Seeing Arrington de Dionyso's Old Time Relijun was always something incredible. I remember moving to Olympia many years ago and the popular basement bands were Old Time Relijun and the Gossip, two bands that had a certain intensity that made rock music feel new; somewhere in between the imagined feeling of seeing early Chuck Berry shows and the imagined feeling of trying to make noise music before electricty. Old Time Relijun was always something I appreciated, loved live, but could never totally feel when transfered to tape and put to compact disc.
After seeing his new project (namely, Arrington de Dionysio's Malaikat Dan Singa) a few times this summer, I had a feeling this was something that was going to come across in any format or realm it chose to exist in. It's intense, trance-like approach is like taking the best of Old Time Relijun and looping it. The lyrics are all in Indonesian and are, from my understanding, mostly translations Arrington did of William Blake poems.

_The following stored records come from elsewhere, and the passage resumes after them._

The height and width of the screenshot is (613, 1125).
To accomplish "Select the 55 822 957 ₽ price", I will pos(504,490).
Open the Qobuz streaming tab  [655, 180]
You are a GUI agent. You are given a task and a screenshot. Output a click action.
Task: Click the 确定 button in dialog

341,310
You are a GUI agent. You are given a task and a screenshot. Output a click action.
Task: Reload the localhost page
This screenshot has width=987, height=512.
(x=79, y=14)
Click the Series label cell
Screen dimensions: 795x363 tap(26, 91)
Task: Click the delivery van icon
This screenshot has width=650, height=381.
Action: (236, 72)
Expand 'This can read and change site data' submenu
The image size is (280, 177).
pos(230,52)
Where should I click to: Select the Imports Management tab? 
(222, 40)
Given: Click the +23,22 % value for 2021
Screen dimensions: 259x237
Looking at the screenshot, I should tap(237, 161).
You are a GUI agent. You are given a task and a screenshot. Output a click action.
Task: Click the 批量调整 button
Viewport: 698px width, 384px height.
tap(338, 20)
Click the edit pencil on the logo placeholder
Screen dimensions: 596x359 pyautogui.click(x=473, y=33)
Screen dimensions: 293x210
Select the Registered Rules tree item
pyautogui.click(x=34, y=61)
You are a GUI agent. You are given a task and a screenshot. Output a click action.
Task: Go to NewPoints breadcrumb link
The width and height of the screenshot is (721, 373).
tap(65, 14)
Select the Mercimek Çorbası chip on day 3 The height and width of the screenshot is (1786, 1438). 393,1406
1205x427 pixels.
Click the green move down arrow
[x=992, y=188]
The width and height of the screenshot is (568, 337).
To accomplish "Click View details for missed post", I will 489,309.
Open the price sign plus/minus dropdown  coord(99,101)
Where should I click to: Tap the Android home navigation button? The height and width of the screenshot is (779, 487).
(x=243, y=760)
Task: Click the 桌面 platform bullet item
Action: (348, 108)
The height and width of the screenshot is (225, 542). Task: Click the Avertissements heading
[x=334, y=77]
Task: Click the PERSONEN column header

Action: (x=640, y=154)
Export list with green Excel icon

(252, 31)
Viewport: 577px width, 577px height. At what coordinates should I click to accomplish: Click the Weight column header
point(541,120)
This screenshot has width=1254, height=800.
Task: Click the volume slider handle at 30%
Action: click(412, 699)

The album that this project spawned from was just released last week on K Records. I picked up a copy from Arrington while playing a show at his house, on the day that just so happened to be the album's release date (have i mentioned that i love olympia?), and was at first a little disappointed to see that it did not feature the band that he plays out with live. The powerhouse team of Markly Morrison and Andrew Dorsett (owners of the Brown Interior tape label and members of LAKE) make any group better and Angelo Spencer is the perfect accomplice to Arrington's retro-tribal-noise. But, much of album is just Arrington and album engineer, Karl Blau. Though I love both of their work, I was worried it wouldn't have the raw power of the band. Thankfully, this is not so.
It's pretty much as tripped out, rocking and trance-enducing as it gets. One of the best albums I've heard this year, and certainly the most innovative album from (what I would call) a rock band that I've heard in a real long time. Highly recommended.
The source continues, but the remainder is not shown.